== Supplied information ==
..........

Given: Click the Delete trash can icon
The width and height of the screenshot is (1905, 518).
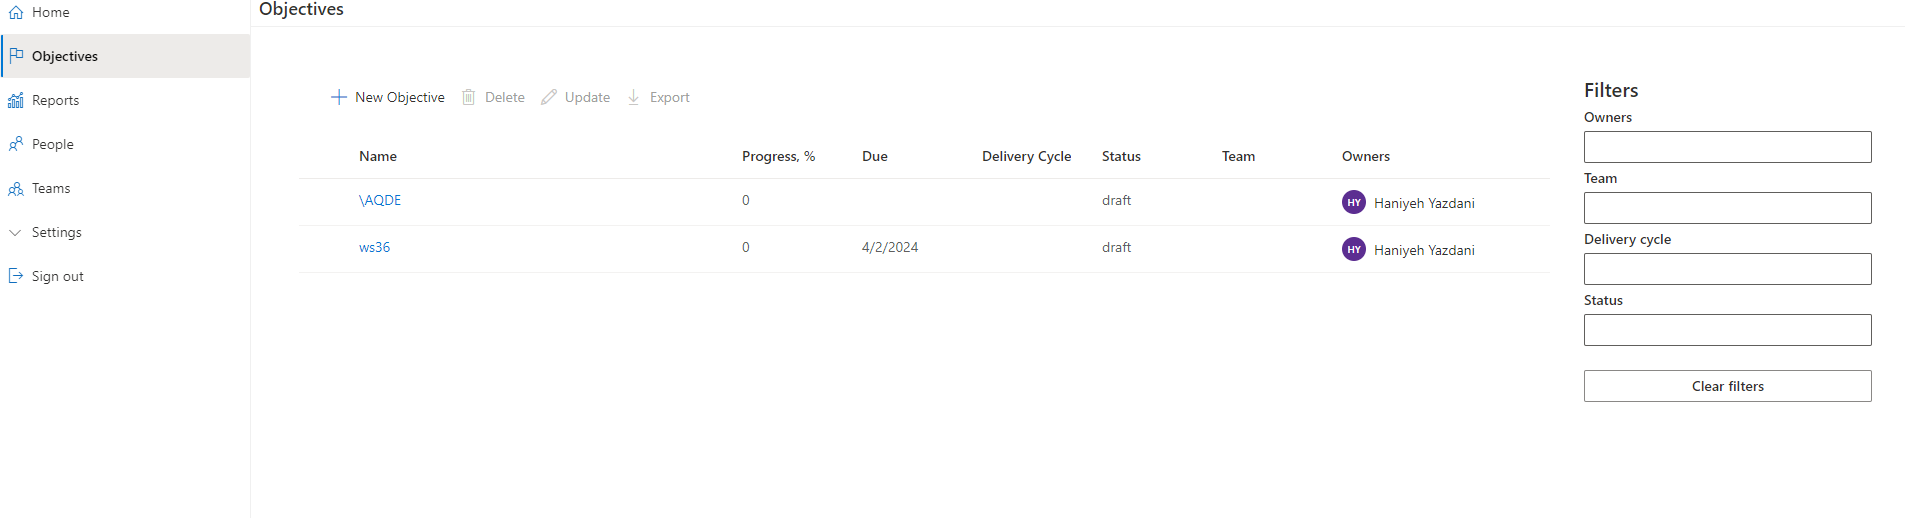Looking at the screenshot, I should coord(468,97).
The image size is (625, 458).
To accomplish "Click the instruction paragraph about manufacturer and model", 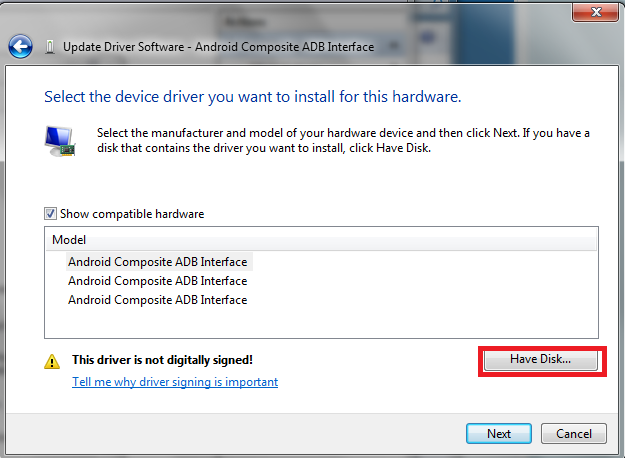I will [342, 140].
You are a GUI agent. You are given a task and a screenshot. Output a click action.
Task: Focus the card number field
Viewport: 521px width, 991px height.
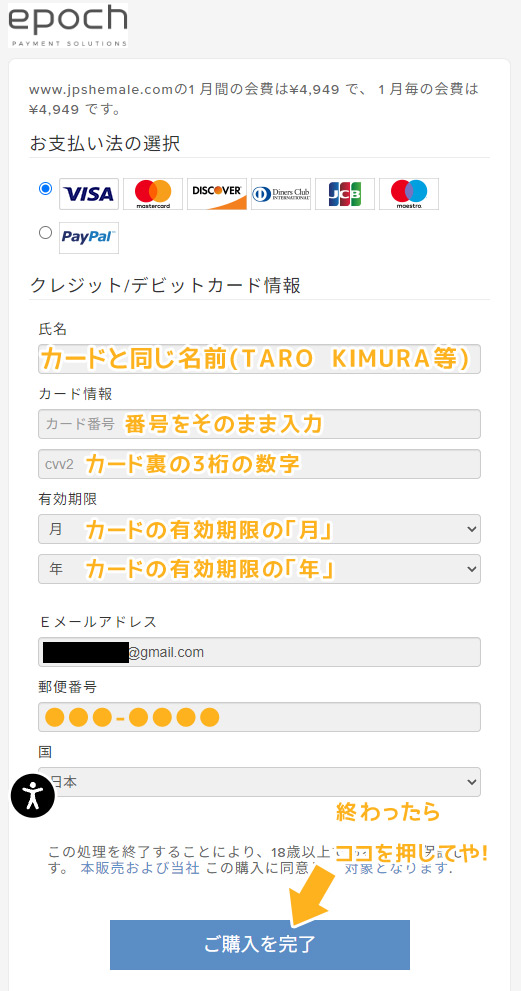pyautogui.click(x=259, y=424)
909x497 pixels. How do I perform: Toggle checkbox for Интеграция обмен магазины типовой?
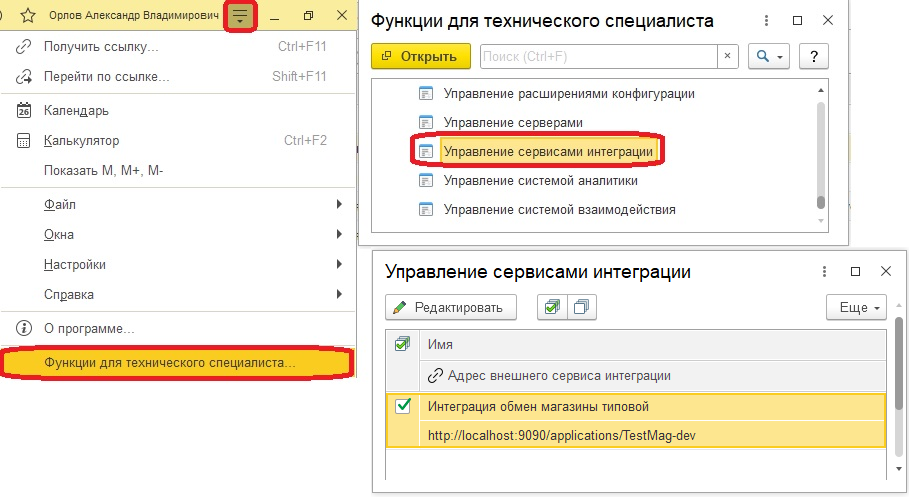[x=403, y=406]
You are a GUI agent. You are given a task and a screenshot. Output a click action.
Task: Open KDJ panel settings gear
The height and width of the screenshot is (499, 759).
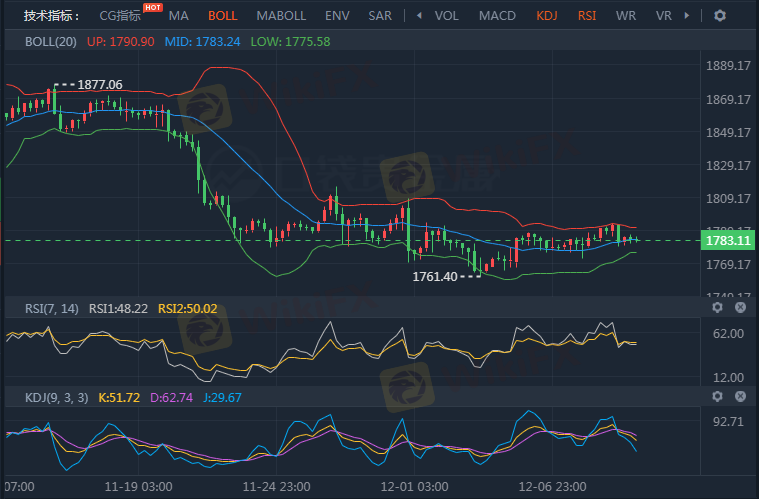(x=717, y=397)
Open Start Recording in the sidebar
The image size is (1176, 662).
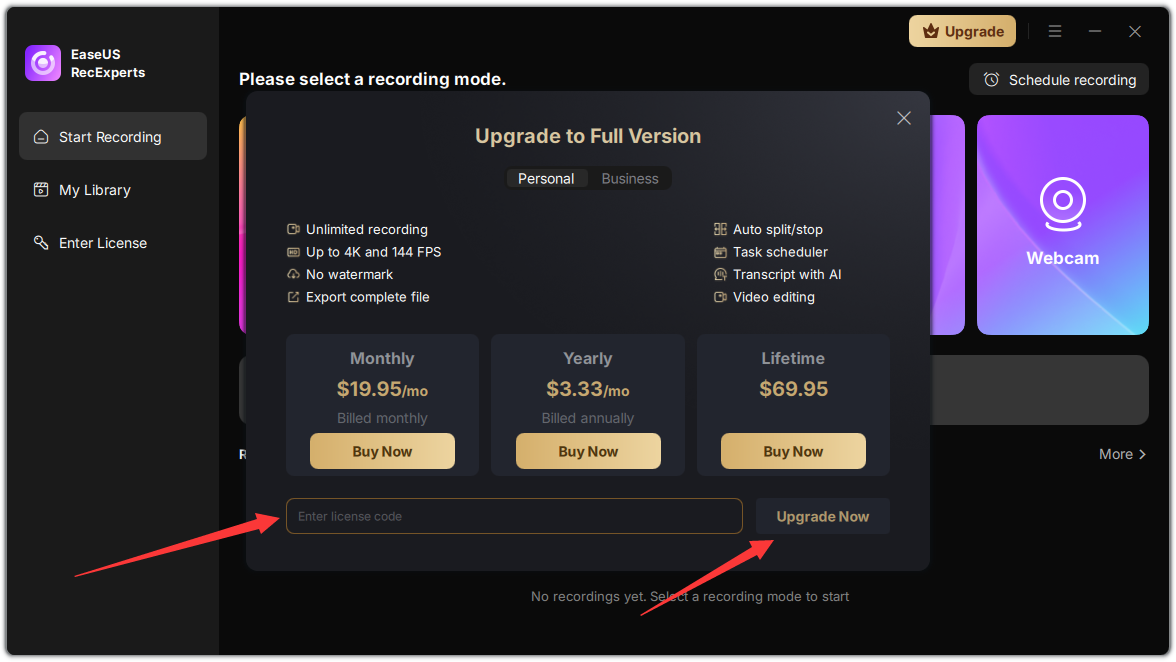tap(112, 136)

..........

== Exercise requirements ==
Convert the lines from the one containing "909x497 pixels. How" through the last line into a Markdown table with the columns Index and Content. Give each non-blank line its own row, skip blank lines, and leave the pictures out.

== Written response ==
| Index | Content |
|---|---|
| 1 | 909x497 pixels. How do I perform: Toggle checkbox for Интеграция обмен магазины типовой? |
| 2 | [x=403, y=406] |
| 3 | You are a GUI agent. You are given a task and a screenshot. Output a click action. |
| 4 | Task: Open KDJ panel settings gear |
| 5 | The height and width of the screenshot is (499, 759). |
| 6 | (x=717, y=397) |
| 7 | Open Start Recording in the sidebar |
| 8 | The image size is (1176, 662). |
| 9 | tap(112, 136) |